Deuteronomy 34: 1-8
34 Then Moses climbed Mount Nebo from the plains of Moab to the top of Pisgah, across from Jericho. There the Lord showed him the whole land—from Gilead to Dan, 2 all of Naphtali, the territory of Ephraim and Manasseh, all the land of Judah as far as the Mediterranean Sea, 3 the Negev and the whole region from the Valley of Jericho, the City of Palms, as far as Zoar. 4 Then the Lord said to him, “This is the land I promised on oath to Abraham, Isaac and Jacob when I said, ‘I will give it to your descendants.’ I have let you see it with your eyes, but you will not cross over into it.”
5 And Moses the servant of the Lord died there in Moab, as the Lord had said. 6 He buried him in Moab, in the valley opposite Beth Peor, but to this day no one knows where his grave is. 7 Moses was a hundred and twenty years old when he died, yet his eyes were not weak nor his strength gone. 8 The Israelites grieved for Moses in the plains of Moab thirty days, until the time of weeping and mourningwas over.
Last Sunday, September 10th, was Grandparent’s Day in the US. The day was probably overlooked by many Americans due to hurricane Irma and the start of the NFL season. I decided to wait one week before remembering Grandparent’s Day in hopes that those who missed it could still honor their ancestors. If you did something for your Grandparents on September 10th, please feel free to do something with them or for them again this week.
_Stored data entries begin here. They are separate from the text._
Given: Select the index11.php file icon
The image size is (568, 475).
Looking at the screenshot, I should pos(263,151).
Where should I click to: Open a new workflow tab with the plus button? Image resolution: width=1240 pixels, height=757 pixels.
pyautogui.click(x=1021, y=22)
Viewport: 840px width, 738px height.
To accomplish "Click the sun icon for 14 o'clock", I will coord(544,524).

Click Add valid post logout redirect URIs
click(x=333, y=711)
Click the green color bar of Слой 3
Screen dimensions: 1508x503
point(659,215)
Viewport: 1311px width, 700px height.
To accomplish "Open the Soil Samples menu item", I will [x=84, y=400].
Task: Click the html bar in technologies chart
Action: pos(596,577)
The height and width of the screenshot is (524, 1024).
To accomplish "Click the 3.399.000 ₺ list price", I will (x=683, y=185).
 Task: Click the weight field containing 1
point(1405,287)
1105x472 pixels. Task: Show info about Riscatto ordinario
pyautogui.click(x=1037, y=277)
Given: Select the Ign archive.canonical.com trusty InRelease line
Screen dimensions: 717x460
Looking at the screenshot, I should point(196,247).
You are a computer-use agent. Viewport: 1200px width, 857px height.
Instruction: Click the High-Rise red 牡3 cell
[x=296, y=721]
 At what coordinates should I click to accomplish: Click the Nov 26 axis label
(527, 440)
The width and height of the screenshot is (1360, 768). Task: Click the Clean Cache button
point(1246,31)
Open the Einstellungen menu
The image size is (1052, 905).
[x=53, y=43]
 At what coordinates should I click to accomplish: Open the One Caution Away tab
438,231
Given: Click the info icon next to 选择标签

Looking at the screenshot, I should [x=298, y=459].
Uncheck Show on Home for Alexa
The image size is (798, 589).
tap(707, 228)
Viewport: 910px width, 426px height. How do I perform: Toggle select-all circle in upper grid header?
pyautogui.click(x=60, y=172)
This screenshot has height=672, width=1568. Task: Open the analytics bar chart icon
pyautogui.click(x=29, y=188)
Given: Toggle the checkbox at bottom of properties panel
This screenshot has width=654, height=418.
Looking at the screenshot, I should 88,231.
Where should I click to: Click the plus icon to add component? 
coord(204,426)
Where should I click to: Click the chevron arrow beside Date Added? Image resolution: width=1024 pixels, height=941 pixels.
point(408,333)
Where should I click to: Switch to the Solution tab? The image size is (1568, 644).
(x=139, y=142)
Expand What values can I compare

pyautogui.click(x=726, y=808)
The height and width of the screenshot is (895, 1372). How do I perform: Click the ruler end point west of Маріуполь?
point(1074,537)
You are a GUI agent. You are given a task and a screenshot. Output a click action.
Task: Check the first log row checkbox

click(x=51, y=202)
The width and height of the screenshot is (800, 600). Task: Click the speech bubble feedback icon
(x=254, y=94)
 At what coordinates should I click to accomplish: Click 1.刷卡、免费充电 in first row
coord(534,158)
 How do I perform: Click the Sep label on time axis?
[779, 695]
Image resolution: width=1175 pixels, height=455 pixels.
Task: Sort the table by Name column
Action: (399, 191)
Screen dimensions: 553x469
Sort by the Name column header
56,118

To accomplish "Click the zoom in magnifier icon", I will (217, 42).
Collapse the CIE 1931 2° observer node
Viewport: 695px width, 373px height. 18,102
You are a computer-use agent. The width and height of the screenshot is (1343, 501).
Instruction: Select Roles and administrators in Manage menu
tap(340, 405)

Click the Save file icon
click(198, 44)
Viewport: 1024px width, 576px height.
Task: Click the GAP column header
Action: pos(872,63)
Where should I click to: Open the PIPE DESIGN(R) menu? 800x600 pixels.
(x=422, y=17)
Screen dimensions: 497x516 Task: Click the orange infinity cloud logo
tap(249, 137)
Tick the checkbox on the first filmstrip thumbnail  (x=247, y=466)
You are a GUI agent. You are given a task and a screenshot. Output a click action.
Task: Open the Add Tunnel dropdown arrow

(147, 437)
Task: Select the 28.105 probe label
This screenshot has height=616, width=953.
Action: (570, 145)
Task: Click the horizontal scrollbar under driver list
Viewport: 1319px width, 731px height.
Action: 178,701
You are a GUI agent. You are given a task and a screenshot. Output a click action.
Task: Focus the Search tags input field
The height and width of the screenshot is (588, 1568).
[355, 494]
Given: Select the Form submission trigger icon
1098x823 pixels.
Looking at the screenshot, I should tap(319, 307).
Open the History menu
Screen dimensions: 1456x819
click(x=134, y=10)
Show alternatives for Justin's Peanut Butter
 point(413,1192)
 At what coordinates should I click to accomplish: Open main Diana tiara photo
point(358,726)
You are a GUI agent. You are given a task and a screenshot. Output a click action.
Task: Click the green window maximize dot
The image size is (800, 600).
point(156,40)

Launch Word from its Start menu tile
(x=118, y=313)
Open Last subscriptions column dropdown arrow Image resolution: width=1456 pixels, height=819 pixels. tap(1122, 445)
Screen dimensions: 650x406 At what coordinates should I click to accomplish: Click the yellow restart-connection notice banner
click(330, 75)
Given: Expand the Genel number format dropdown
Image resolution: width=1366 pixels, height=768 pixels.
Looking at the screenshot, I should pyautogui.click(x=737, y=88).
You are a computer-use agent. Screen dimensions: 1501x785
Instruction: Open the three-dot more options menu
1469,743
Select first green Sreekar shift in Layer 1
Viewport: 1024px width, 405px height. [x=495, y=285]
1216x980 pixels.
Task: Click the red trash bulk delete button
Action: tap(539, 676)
Scripturally, the scenario of Moses seeing a Promised Land that he would never live in often reminds me of intergenerational issues and my own grandparents. This scripture reminds me that not too long ago it was common for at least three generations to live under one roof. Children grew up knowing that they belonged to a community and not just a family. With this sense of community, people learn to live lives that were focused on more than their own self-interests. In addition, people became builders and not just takers. We still have reminders of this selfless sense of purpose and community. Indeed all over the world there are hundreds of landmark cathedrals, palaces, and government buildings that took dozens of years to build and were completed long after the deaths of their original designers.
Moses isn’t the only famous Biblical character who lived their life building for another generation’s greater destiny. Although promised to be a father of many, Abraham died never seeing any of his grandchildren. Sarah witnessed God’s promise to Abraham and she didn’t even live to see Isaac get married. Although given a clear vision for a temple to house the ark of the covenant, David wasn’t allowed to lay a single stone to build it. Despite seeing fire fall from heaven, Elijah still died (caught up in a chariot of fire) before Ahab and Jezebel were removed from power. Regardless of how their lives ended, all of these people stayed faithful in their building and preparing for the generations behind them to live a fulfilled destiny.
Despite the twisted rhetoric of “illegal immigrants,” the United States of America is a nation filled with millions of people whose ancestors risked life and limb in hopes of providing a better life for their descendants. All of us are in some way reaping the benefits of someone who worked and lived before us. Whether it be familial or communal, we are all part of something bigger than our individual selves. Before you move past Grandparent’s Day 2017, take time to remember someone who lived before you and in someway contribute to a work that they started.